Bells are ringing for Poe's renovated Bronx cottage
The New York Times looks at the New York City-owned Bronx cottage where Edgar Allan Poe wrote the poems “Annabel Lee," “The Bells” and the short story “The Cask of Amontillado." The cottage "is receiving the finishing touches of a nearly half-million dollar renovation." Before:
The article tells us that "the Poe Park Visitors Center, which sits a stone’s throw away in the adjacent playground," was also completed this year:
The iron-gray pavilion, with a V-shape roof (like the wingspan of a raven) and slate shingles to evoke feathers, was designed by the architect Toshiko Mori and is being promoted by the Bronx Historical Society as both a complement to the Poe house and “a venue with boroughwide appeal.” The new center will provide a space to show a video on Poe’s life and offer some introductory exhibits before people head over for their cottage tour.
But neither the society, which helps operate the cottage with the city, nor the Parks Department, which paid $4.5 million for the visitor center, can afford to staff the new pavilion, said Angel Hernandez, an educator with the historical society. In the middle of the day last week its public bathrooms were locked with a handwritten note that said they were under repair. The sides of the pavilion were scratched, and vandals had begun the work of prying off the slate shingles. . . .
The society has applied for grants and to foundations and the State Legislature for financing, Mr. Hernandez said, but so far has had no luck in this harsh economic climate. The idea of selling paving stones bearing the names of donors, as was done in Tompkins Park in Manhattan, was rejected by the Parks Department. Until an agreement is reached on who has responsibility for operating the center, fund-raising proposals have been postponed.
Visitors, however, are still welcome:
With the welcome center not yet opened, visitors must watch the video from some 20 metal folding chairs that crowd the cottage’s upstairs bedroom. They learn that Poe, considered America’s first lyric poet and the inventor of the modern detective story, moved to the former farmhouse in the summer of 1846 with his wife, Virginia, and her mother, Maria Clemm. He had married Virginia, his first cousin, in 1836 when she was just 13 years old.
By the time they moved to Fordham, she was suffering from tuberculosis, and Poe was bankrupt, having lost his savings in a magazine venture. His mother-in-law (and aunt) foraged in the neighboring fields for food. Virginia did not survive the winter, and contemporary visitors can see the tiny 8-by-8-foot room downstairs that contained the bed in which she died that January, in 1847.
Friends noted that Poe was crushed by her death and sat by her grave, despairing, for hours. The haunting verses of “Annabel Lee,” the last that Poe composed, relate how “all the night-tide, I lie down by the side/Of my darling — my darling — my life and my bride/In her sepulchre there by the sea.”
Poe spent many of his days in the Bronx (then considered a part of Westchester County) wandering through the woods and by the river. St.
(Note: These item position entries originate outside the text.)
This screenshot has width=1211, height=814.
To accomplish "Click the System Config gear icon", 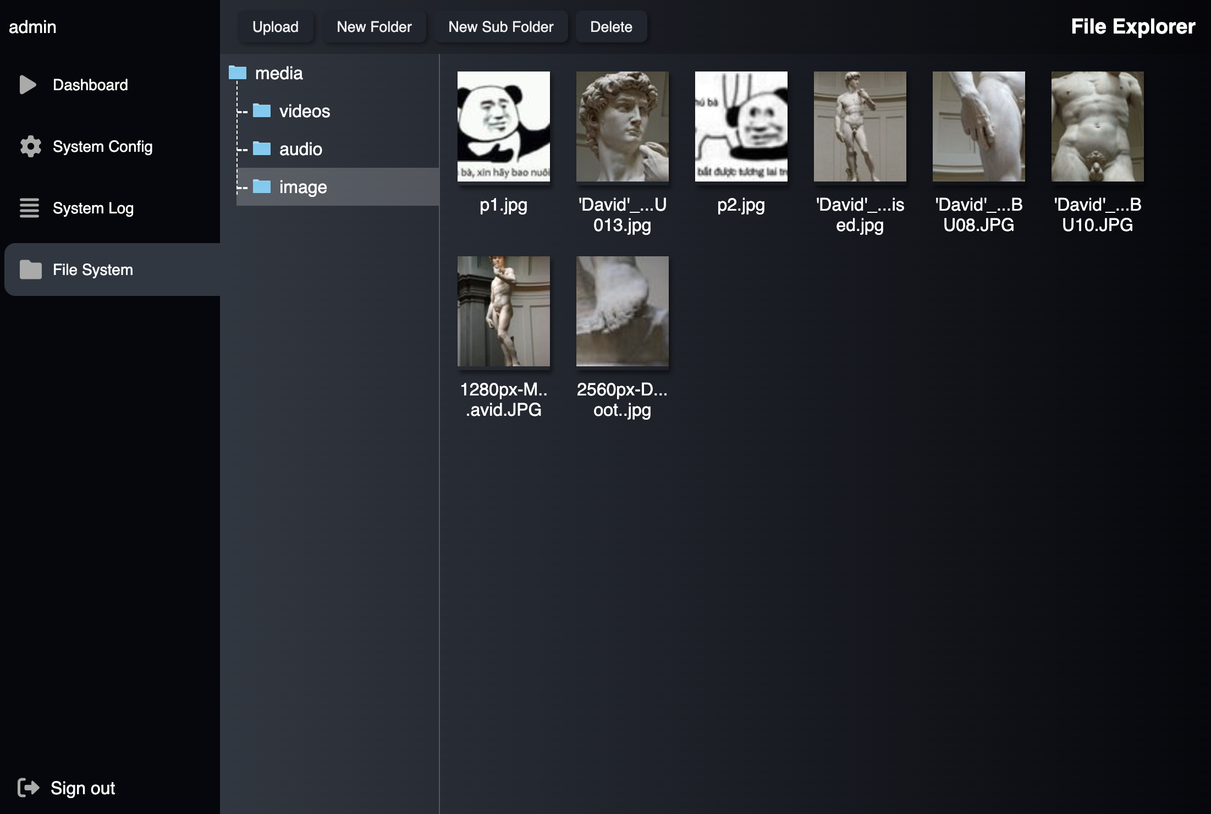I will (30, 146).
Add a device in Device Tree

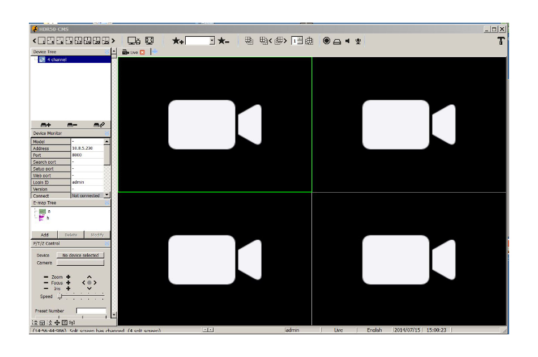coord(46,125)
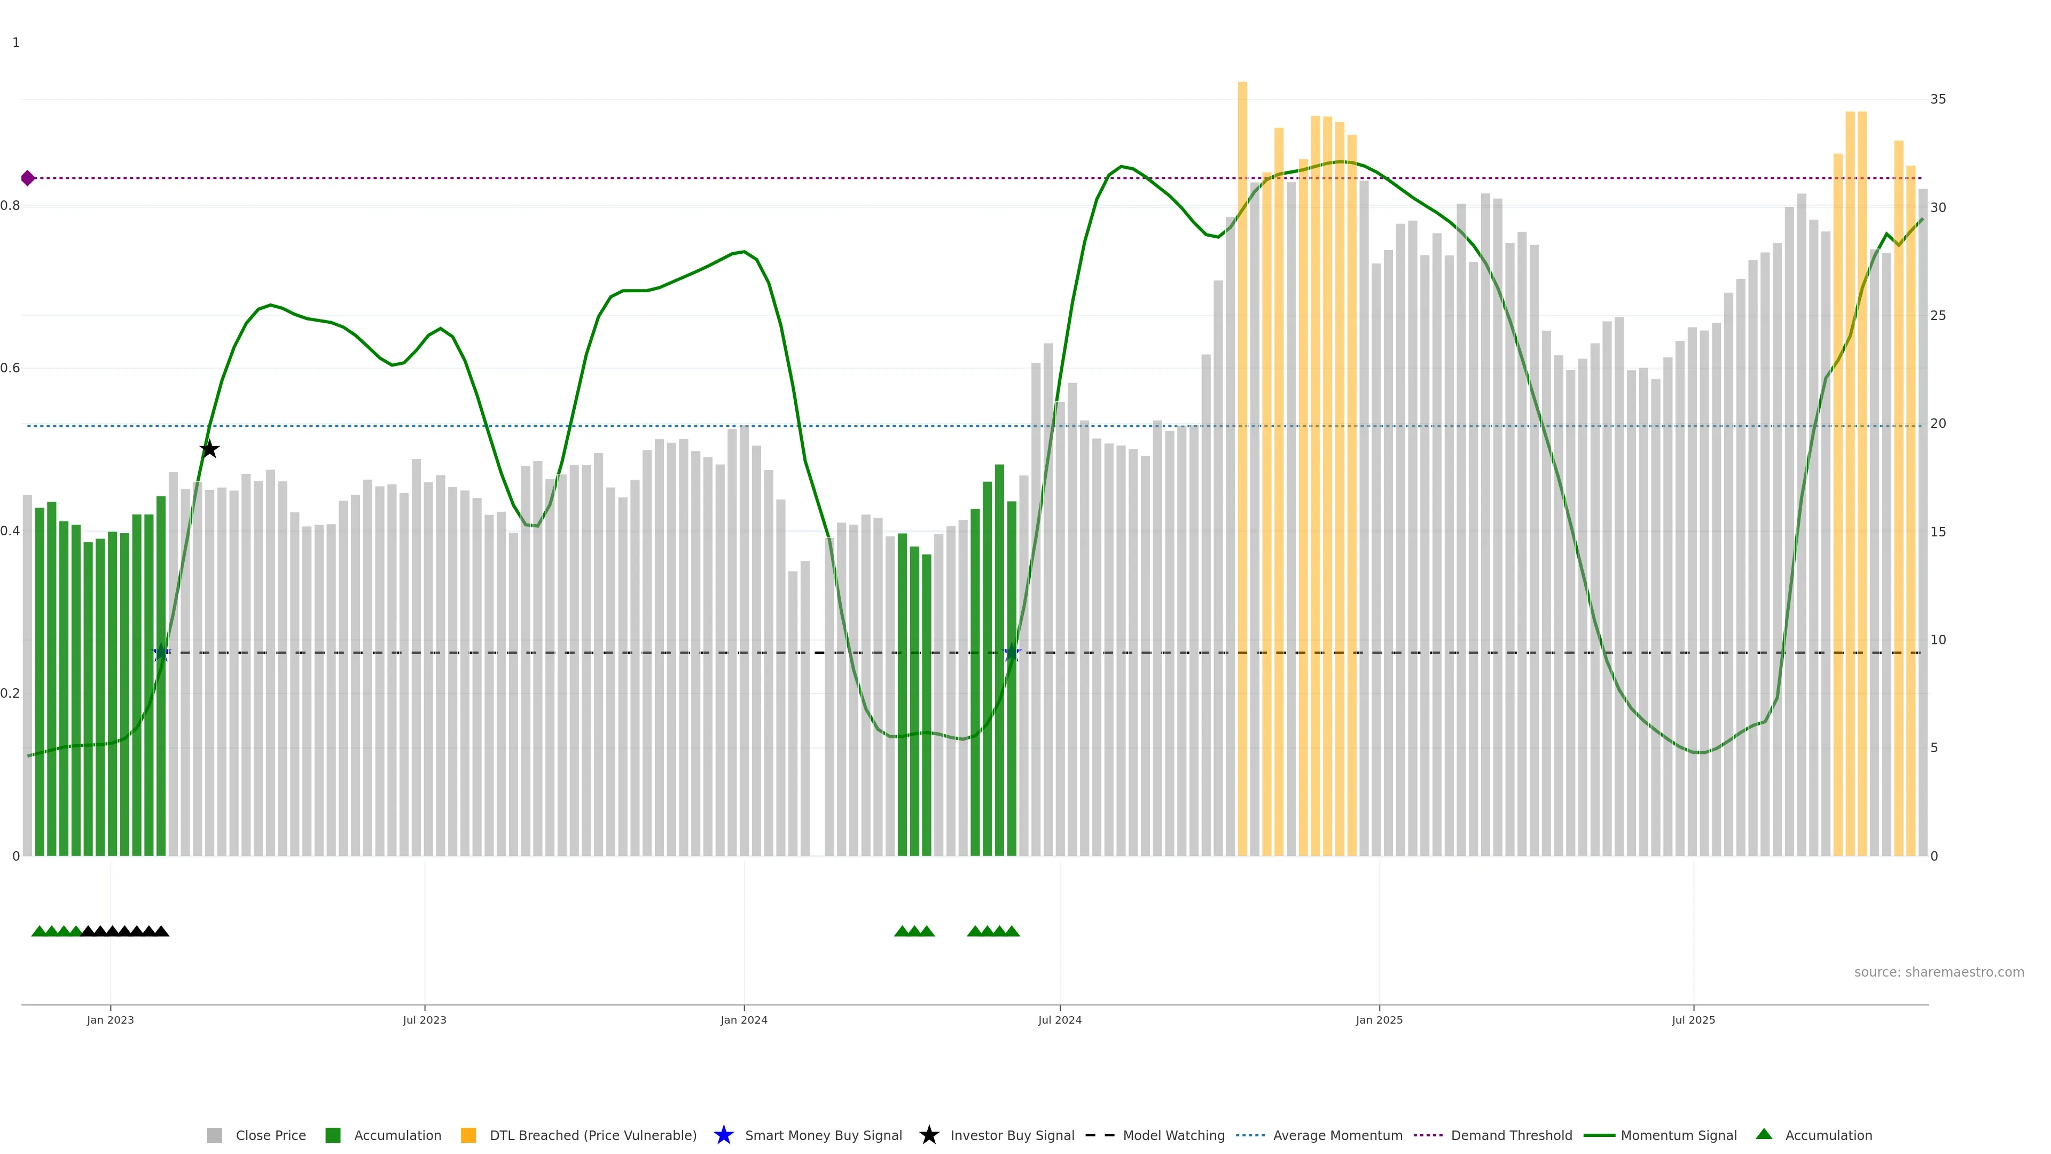Click the Jan 2023 x-axis label
This screenshot has width=2051, height=1154.
pos(110,1020)
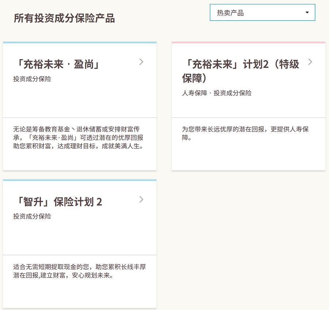Open the 「智升」保险计划 2 product title

[58, 202]
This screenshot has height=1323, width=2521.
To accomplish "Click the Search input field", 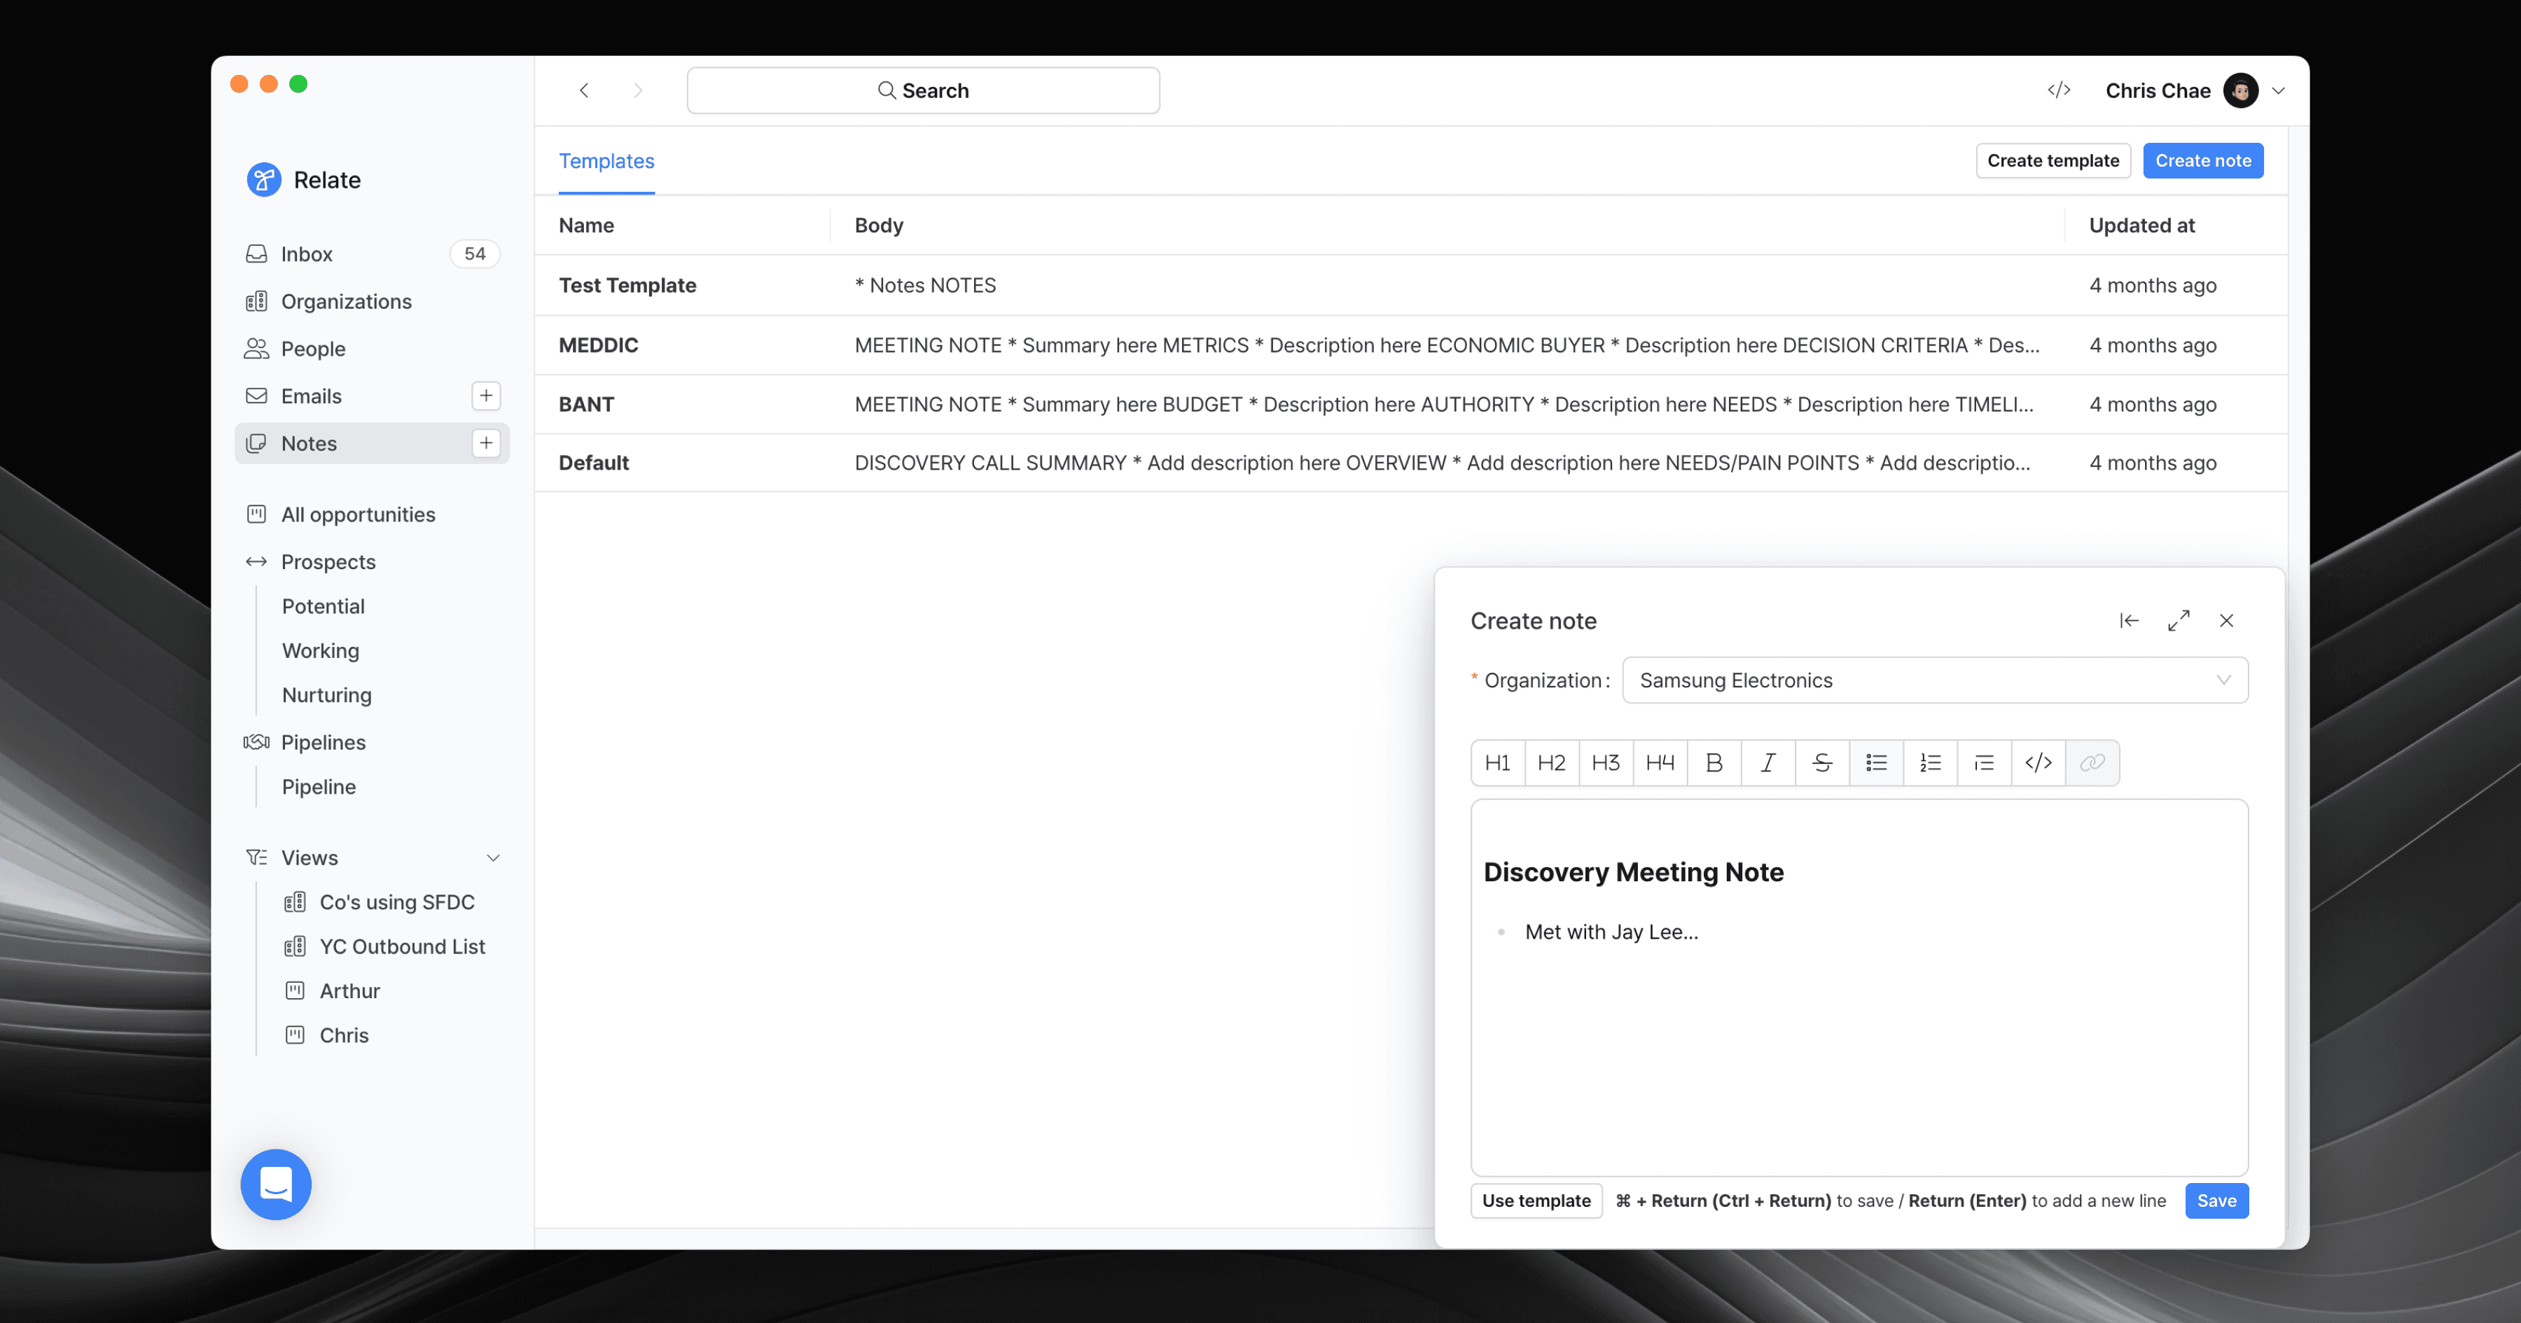I will (x=923, y=90).
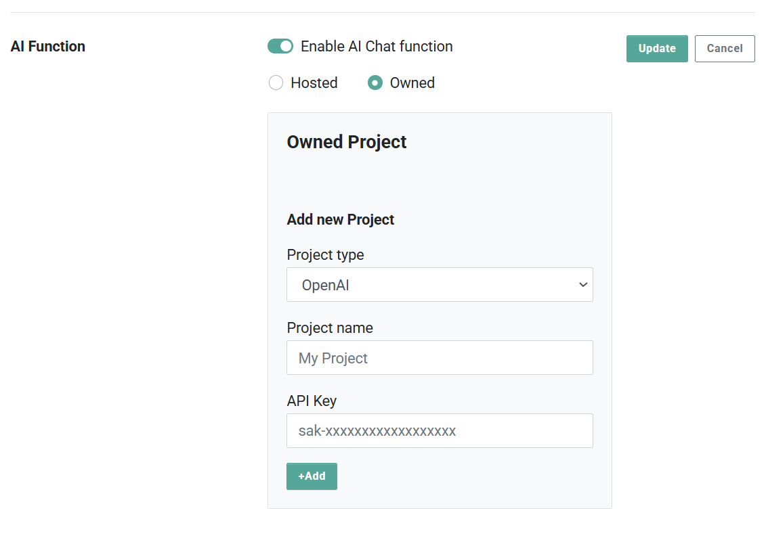
Task: Click the 'Hosted' option label text
Action: point(314,83)
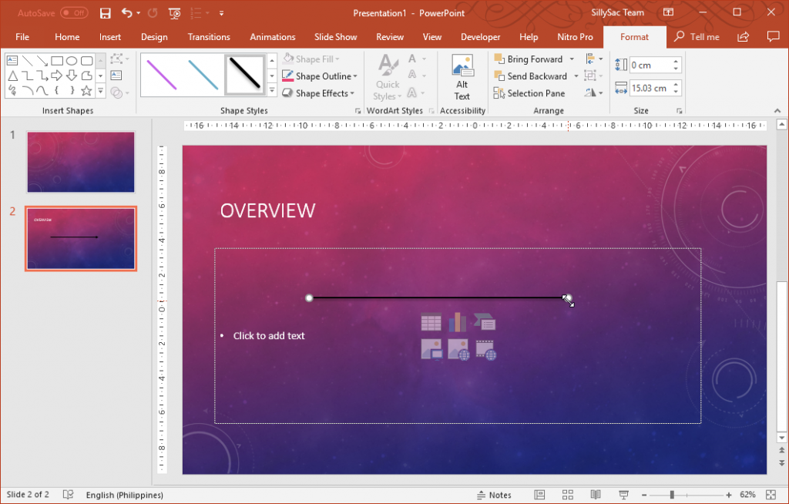
Task: Insert a Video using the placeholder icon
Action: coord(485,349)
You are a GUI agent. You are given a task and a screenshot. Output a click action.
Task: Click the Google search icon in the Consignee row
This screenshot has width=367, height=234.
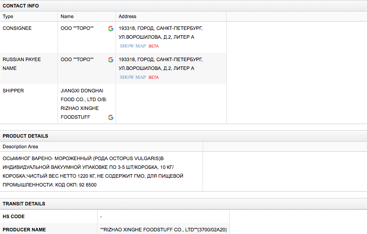click(x=111, y=29)
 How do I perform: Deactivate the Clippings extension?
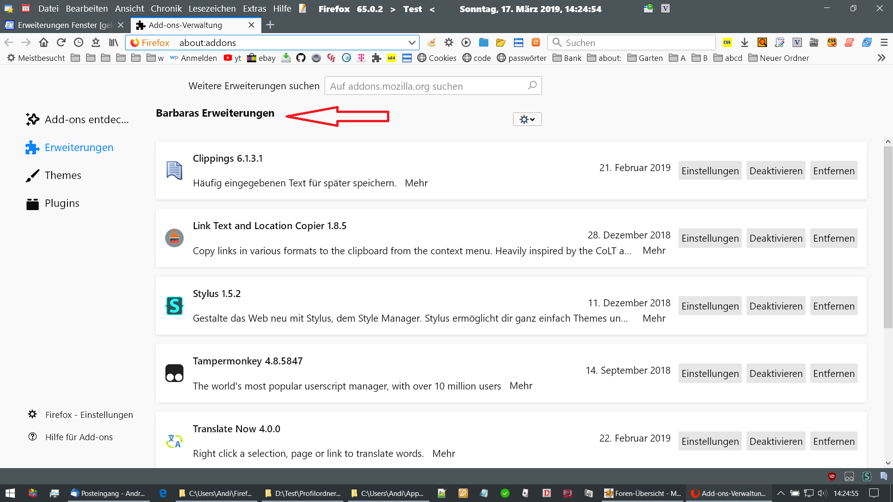click(x=775, y=171)
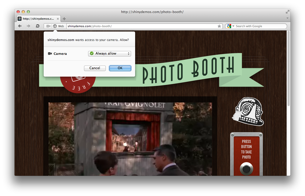The image size is (305, 196).
Task: Click the camera icon in the address bar
Action: pos(48,26)
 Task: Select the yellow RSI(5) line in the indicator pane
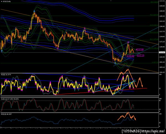click(x=68, y=84)
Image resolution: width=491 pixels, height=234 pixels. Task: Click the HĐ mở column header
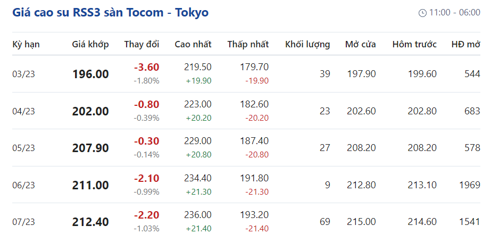point(465,45)
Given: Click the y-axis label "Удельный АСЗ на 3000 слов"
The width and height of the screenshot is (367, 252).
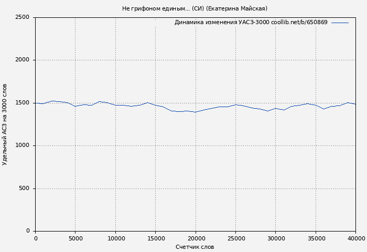Looking at the screenshot, I should tap(5, 124).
John’s College, now Fordham University, had opened just a few years before his arrival, and he frequently visited the first generation of Jesuits there, writing that they “enjoyed smoking, drinking and playing cards, and they never discussed religion.”
Poe’s fondness for alcohol was notorious, and one can imagine the clanging from the bell tower on campus, prompting him, after a night of drinking, to write, “To the tolling of the bells/Of the bells, bells, bells, bells —/Bells, bells, bells — .” The university still has the very bell, stamped 1840, though some speculate it may have been another bell in New York that haunted Poe.